■ **Exercise**: Could you print the entries below exactly, starting at the line that contains "This screenshot has height=649, width=551." and stopping after the last one?

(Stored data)
+++++
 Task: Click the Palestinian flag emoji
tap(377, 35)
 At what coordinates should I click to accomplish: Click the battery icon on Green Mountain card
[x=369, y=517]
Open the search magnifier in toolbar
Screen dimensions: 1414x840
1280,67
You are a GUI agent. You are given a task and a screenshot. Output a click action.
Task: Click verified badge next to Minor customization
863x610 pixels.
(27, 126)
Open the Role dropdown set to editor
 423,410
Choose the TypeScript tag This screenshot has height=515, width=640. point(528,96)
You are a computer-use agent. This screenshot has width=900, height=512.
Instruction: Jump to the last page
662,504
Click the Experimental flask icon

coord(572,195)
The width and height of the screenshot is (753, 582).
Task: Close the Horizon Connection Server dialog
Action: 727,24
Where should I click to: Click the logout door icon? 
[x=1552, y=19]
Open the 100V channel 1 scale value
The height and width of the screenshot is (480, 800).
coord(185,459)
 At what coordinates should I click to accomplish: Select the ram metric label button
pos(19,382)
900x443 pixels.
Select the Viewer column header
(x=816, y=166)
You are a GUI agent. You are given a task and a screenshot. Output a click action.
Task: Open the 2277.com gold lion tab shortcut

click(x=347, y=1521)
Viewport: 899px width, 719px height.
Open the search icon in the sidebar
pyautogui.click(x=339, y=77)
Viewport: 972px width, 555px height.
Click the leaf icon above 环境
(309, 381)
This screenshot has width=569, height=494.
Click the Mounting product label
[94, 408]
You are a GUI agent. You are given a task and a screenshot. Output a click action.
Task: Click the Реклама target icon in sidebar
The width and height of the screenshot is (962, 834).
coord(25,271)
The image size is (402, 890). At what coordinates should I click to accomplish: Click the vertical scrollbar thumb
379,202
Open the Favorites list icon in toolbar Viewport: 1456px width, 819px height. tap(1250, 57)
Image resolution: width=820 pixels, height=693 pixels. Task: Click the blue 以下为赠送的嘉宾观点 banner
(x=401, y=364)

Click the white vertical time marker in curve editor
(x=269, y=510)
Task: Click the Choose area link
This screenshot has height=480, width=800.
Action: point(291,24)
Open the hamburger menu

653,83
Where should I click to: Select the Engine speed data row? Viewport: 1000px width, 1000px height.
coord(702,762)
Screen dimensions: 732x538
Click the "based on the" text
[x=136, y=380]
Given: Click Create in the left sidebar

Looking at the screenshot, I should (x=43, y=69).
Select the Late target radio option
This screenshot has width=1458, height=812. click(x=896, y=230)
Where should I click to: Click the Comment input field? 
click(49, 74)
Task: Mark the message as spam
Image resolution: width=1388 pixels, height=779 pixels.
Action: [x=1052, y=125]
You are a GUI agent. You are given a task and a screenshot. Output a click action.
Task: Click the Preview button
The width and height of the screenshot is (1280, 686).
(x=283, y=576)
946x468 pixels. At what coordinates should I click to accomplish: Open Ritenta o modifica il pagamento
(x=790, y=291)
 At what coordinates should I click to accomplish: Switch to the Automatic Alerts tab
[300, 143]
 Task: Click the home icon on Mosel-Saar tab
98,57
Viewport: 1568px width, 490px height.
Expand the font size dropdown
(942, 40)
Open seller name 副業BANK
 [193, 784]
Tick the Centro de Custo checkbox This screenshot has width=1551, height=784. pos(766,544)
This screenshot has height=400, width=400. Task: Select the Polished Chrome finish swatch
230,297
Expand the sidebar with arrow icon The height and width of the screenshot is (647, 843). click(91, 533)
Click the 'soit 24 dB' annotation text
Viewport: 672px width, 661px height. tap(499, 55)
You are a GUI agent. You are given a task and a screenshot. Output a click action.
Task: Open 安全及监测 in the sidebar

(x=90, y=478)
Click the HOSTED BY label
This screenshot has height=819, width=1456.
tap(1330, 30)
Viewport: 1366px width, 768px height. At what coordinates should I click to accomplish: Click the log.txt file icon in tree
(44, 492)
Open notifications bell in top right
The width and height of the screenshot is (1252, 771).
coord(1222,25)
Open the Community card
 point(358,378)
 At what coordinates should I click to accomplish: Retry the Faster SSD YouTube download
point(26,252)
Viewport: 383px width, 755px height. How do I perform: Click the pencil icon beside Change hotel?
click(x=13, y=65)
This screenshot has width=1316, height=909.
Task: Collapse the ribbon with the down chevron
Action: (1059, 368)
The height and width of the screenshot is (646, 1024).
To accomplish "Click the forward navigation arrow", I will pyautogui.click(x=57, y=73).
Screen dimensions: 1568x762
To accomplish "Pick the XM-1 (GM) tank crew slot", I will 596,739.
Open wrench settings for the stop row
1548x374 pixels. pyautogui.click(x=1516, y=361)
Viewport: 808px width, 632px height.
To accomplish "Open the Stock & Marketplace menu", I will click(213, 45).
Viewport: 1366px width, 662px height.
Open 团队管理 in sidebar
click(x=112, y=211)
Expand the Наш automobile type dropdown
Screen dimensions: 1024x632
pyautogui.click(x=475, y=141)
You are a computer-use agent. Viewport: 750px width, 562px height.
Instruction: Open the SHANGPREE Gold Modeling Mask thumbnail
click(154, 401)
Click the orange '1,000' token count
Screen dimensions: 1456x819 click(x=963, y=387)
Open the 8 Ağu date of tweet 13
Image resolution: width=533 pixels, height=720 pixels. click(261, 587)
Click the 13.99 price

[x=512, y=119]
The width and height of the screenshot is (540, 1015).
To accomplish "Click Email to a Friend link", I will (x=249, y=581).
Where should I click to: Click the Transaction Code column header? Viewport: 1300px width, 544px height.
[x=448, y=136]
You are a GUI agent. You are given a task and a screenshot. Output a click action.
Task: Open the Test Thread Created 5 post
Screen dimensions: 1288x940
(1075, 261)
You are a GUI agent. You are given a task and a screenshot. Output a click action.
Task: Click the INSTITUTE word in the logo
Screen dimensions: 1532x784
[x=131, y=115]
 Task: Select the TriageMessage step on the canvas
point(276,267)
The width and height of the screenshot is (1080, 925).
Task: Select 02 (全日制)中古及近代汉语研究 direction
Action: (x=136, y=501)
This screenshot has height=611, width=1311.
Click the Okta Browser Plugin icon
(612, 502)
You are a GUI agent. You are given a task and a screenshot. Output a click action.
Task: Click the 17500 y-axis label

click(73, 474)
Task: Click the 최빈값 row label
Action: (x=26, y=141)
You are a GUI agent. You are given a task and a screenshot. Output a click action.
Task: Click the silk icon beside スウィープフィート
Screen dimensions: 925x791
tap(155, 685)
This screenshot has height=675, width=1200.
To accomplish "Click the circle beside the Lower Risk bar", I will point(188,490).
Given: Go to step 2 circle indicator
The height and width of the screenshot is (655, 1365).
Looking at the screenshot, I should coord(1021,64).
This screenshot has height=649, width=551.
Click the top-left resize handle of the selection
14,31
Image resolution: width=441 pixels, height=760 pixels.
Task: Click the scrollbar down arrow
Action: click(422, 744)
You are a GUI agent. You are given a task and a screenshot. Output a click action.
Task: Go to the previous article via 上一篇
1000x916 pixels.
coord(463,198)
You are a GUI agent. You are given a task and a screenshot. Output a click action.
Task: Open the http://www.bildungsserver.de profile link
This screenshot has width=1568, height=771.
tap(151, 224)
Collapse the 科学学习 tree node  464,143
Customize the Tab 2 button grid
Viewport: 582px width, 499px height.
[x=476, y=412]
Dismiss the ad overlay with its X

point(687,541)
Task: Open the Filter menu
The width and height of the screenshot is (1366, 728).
+++++
■ **Reply**:
This screenshot has height=649, width=551.
Click the top-left resize handle of the selection
14,31
Image resolution: width=441 pixels, height=760 pixels.
Task: Click the scrollbar down arrow
Action: click(422, 744)
You are a GUI agent. You are given a task and a screenshot. Output a click action.
Task: Go to the previous article via 上一篇
1000x916 pixels.
coord(463,198)
You are a GUI agent. You are given a task and a screenshot. Output a click action.
Task: Open the http://www.bildungsserver.de profile link
This screenshot has width=1568, height=771.
tap(151, 224)
Collapse the 科学学习 tree node  464,143
Customize the Tab 2 button grid
Viewport: 582px width, 499px height.
[x=476, y=412]
Dismiss the ad overlay with its X

point(687,541)
Task: Open the Filter menu
The width and height of the screenshot is (1366, 728).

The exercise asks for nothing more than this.